(Exercise brief):
Quote verbatim the part of the material that opens with the line containing "Given: Open the By Date sort dropdown" and runs through the end of the material, omitting the pictures from your answer.

** Start of Records supplied **

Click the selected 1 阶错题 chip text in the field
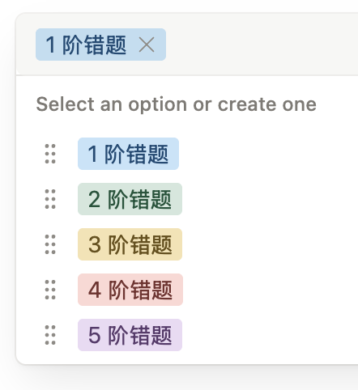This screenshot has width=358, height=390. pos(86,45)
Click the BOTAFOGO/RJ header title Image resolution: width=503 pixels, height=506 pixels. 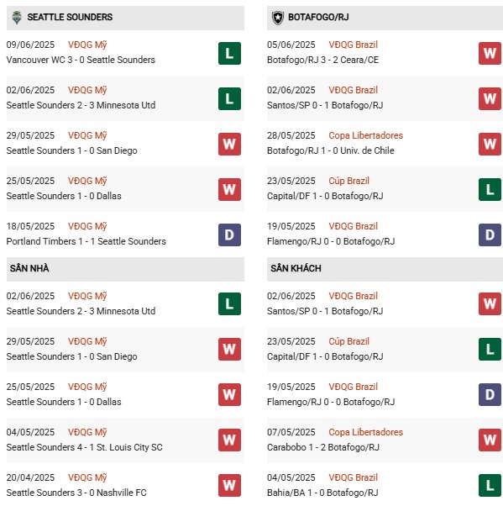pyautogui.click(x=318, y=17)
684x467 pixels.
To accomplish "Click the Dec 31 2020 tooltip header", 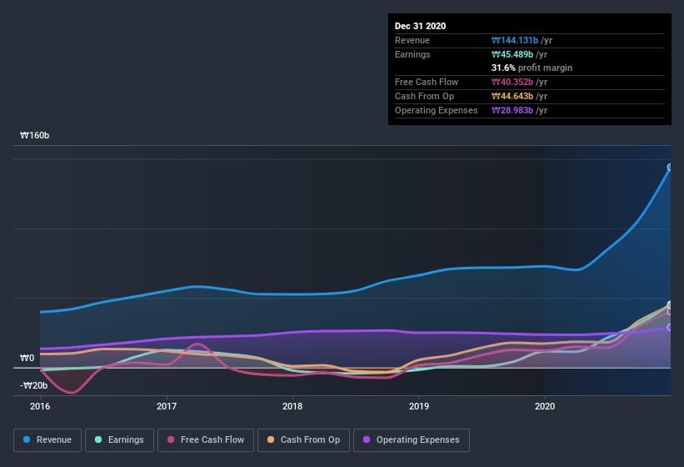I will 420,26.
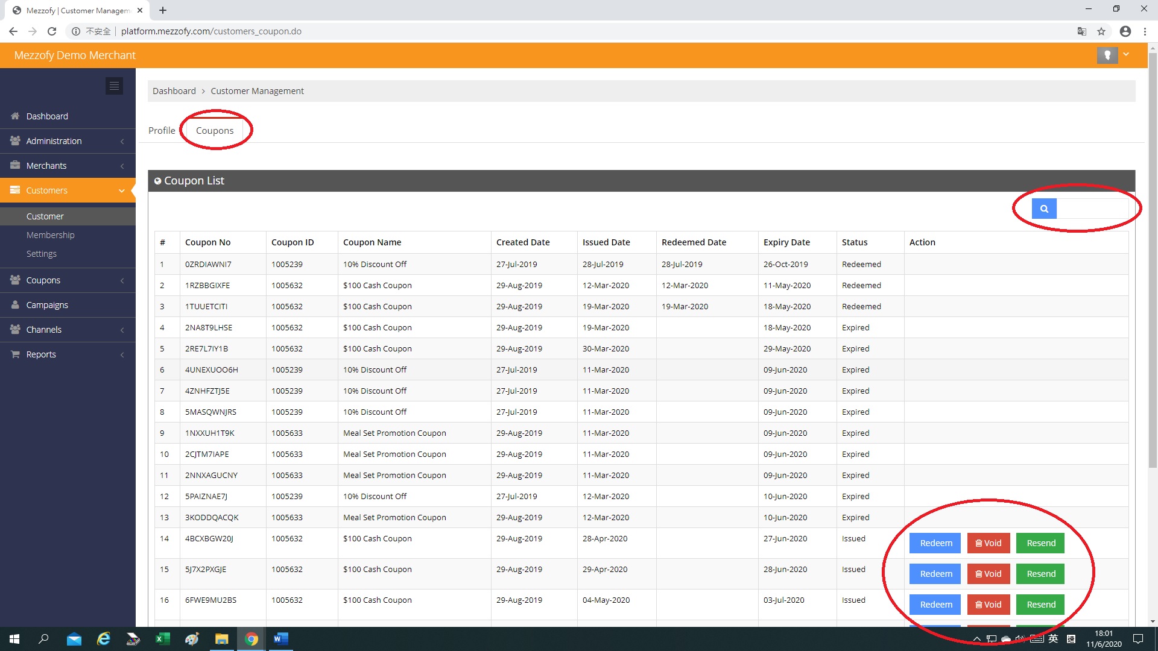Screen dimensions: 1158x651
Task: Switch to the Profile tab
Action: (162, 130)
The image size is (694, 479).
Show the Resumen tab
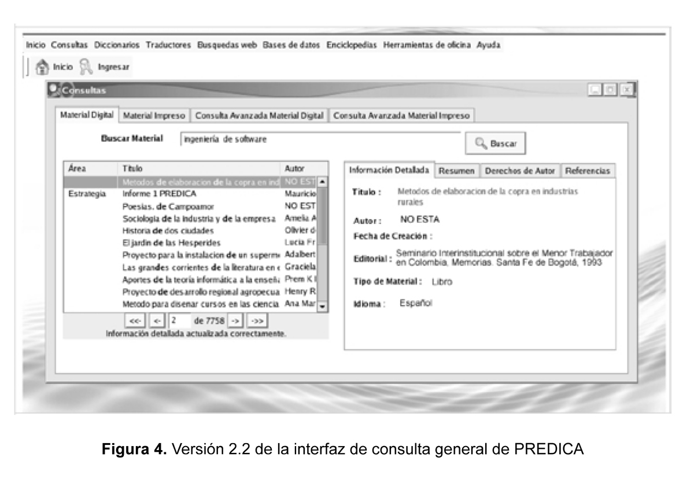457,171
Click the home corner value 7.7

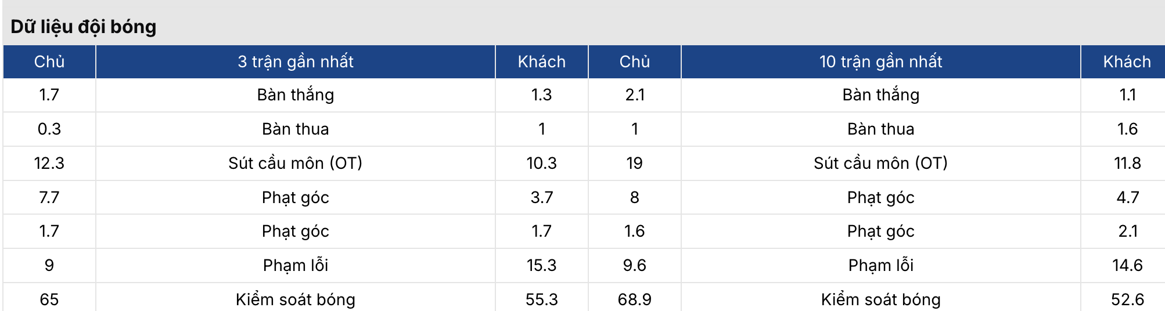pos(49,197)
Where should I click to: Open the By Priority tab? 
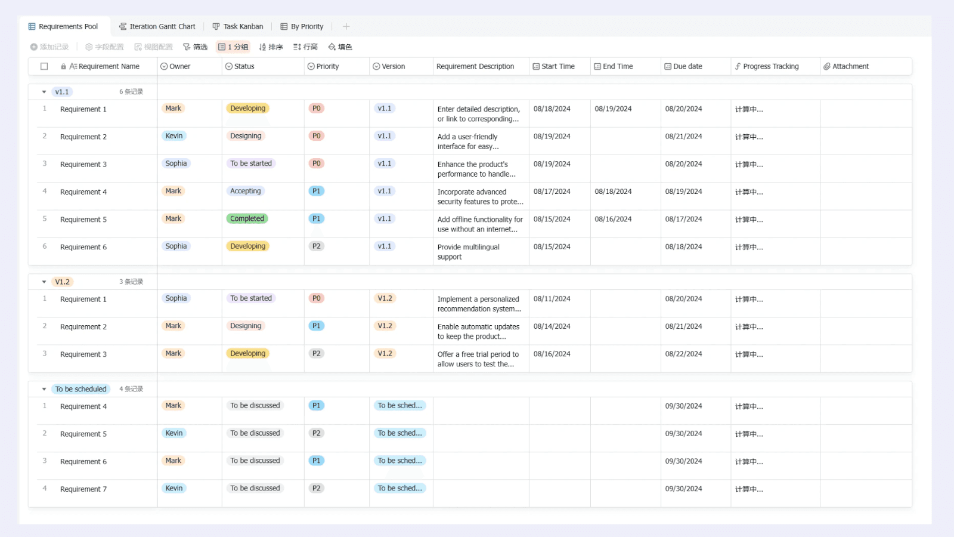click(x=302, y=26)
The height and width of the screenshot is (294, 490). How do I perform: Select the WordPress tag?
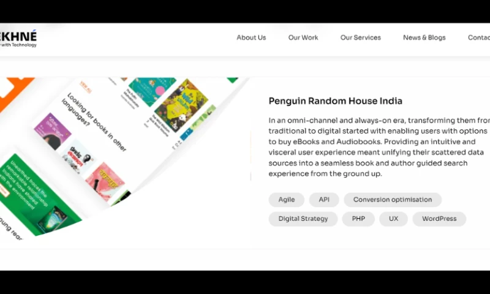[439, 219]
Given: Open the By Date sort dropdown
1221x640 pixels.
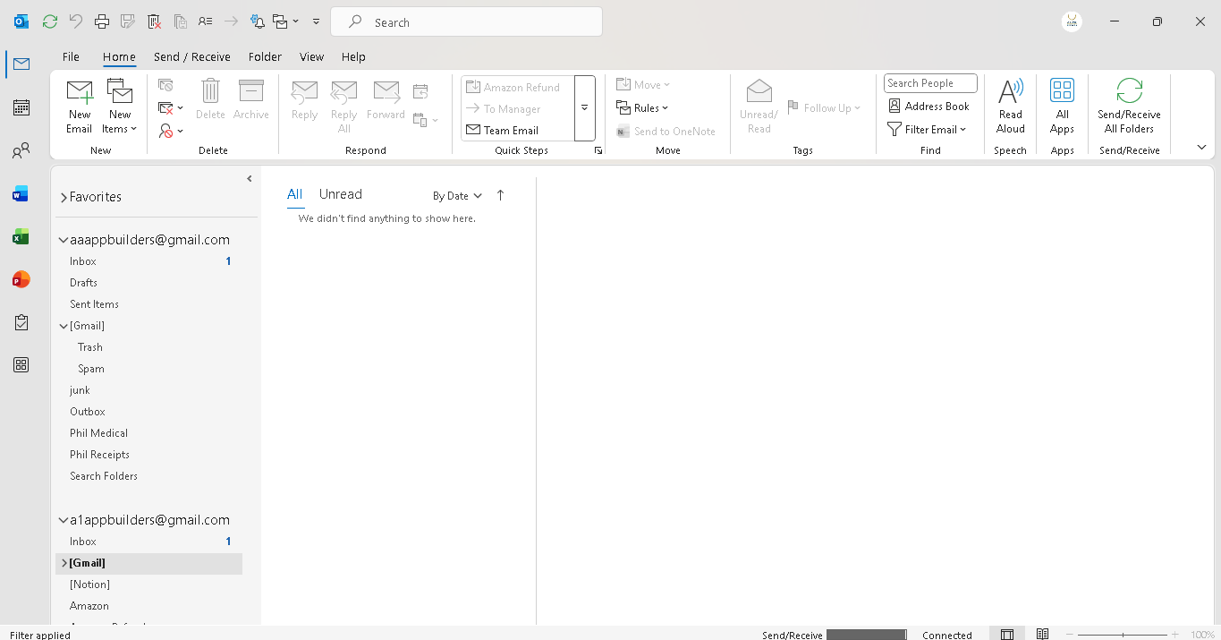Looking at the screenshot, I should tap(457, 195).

** End of Records supplied **

(Full response):
Given: Open the By Date sort dropdown
1221x640 pixels.
Looking at the screenshot, I should tap(457, 195).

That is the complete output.